Using Inexpensive Software-Defined Radios as GPS Receivers in a Ground-Based Augmentation System

Abstract

Ground Based Augmentation Systems (GBAS) are used to augment Global Positioning Systems (GPS) signals to make the position solutions significantly more accurate and precise. The systems have been studied and demonstrated before, however, they would typically use dedicated GPS receivers. These receivers are typically expensive and lack the ability to be customized for different situations. This thesis attempts to use a software-defined radio (SDR) using a software called Global Navigation Satellite Systems-Software Defined Receiver (GNSS-SDR) to replace these dedicated GPS receivers.

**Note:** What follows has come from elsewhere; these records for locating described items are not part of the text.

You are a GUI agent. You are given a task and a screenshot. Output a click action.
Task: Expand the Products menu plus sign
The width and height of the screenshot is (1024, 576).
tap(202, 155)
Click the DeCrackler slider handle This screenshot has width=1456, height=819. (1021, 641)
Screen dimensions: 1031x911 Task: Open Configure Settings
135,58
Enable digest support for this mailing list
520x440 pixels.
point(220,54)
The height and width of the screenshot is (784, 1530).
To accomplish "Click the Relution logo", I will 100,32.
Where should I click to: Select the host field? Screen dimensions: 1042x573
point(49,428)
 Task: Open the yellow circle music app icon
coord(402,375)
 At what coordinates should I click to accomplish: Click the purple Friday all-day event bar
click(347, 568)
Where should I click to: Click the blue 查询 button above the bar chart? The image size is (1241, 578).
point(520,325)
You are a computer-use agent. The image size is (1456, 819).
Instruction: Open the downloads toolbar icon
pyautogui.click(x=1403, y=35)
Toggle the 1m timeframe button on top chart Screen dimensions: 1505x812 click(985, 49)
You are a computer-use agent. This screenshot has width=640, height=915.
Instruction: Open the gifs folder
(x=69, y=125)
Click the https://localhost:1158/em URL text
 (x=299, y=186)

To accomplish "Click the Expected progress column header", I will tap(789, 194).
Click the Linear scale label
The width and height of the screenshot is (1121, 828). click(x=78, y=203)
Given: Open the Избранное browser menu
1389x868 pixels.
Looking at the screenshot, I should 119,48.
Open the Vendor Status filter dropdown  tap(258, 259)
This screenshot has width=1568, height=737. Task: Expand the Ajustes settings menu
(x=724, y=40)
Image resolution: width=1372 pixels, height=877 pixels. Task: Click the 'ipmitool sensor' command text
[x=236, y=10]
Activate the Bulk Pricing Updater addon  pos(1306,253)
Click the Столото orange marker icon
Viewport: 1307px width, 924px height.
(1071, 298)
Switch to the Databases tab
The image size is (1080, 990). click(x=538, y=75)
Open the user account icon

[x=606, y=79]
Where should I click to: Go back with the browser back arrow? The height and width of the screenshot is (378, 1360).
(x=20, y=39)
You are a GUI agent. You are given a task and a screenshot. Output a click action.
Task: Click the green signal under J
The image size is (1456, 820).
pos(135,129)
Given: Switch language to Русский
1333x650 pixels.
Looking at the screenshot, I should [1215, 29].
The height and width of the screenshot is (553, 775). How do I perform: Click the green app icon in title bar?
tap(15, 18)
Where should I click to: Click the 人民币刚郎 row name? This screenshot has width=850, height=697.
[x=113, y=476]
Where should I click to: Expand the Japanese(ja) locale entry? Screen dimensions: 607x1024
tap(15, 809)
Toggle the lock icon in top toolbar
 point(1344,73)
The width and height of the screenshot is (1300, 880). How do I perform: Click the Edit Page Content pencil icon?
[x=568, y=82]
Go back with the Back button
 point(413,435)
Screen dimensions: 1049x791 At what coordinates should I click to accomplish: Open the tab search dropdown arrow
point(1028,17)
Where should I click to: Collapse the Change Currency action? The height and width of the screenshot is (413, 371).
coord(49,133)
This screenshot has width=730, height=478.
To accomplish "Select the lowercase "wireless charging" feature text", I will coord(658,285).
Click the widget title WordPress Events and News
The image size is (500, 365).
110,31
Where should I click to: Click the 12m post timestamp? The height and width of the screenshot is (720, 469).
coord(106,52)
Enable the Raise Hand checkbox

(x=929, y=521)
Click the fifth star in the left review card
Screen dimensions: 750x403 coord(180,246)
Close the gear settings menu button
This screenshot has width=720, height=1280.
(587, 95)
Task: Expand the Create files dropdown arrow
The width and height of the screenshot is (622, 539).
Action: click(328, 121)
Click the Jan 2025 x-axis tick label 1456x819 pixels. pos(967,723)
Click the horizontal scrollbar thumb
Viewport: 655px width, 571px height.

Doing this requires multiple GNSS-SDR receivers to output the data in real-time to a central GBAS computer for real-time computations. This is done using the User Datagram Protocol (UDP) output functionality of the GNSS-SDR software. The output then needs to be received on the GBAS computer and decoded. A novel method for decoding the Google Protocol Buffer encoded UDP messages is used for efficient LabVIEW decoding. The outputs are then tested using an existing Closed-Loop Ground Based Augmentation System (CL-GBAS) program. An analysis of the raw pseudorange values of two different SDRs and certified GPS receivers is then performed. The research performed in thesis will ideally be used as a stepping stone for more thorough analysis of different SDRs and the GNSS-SDR program in an attempt to make SDRs an effective receiver for GBAS purposes.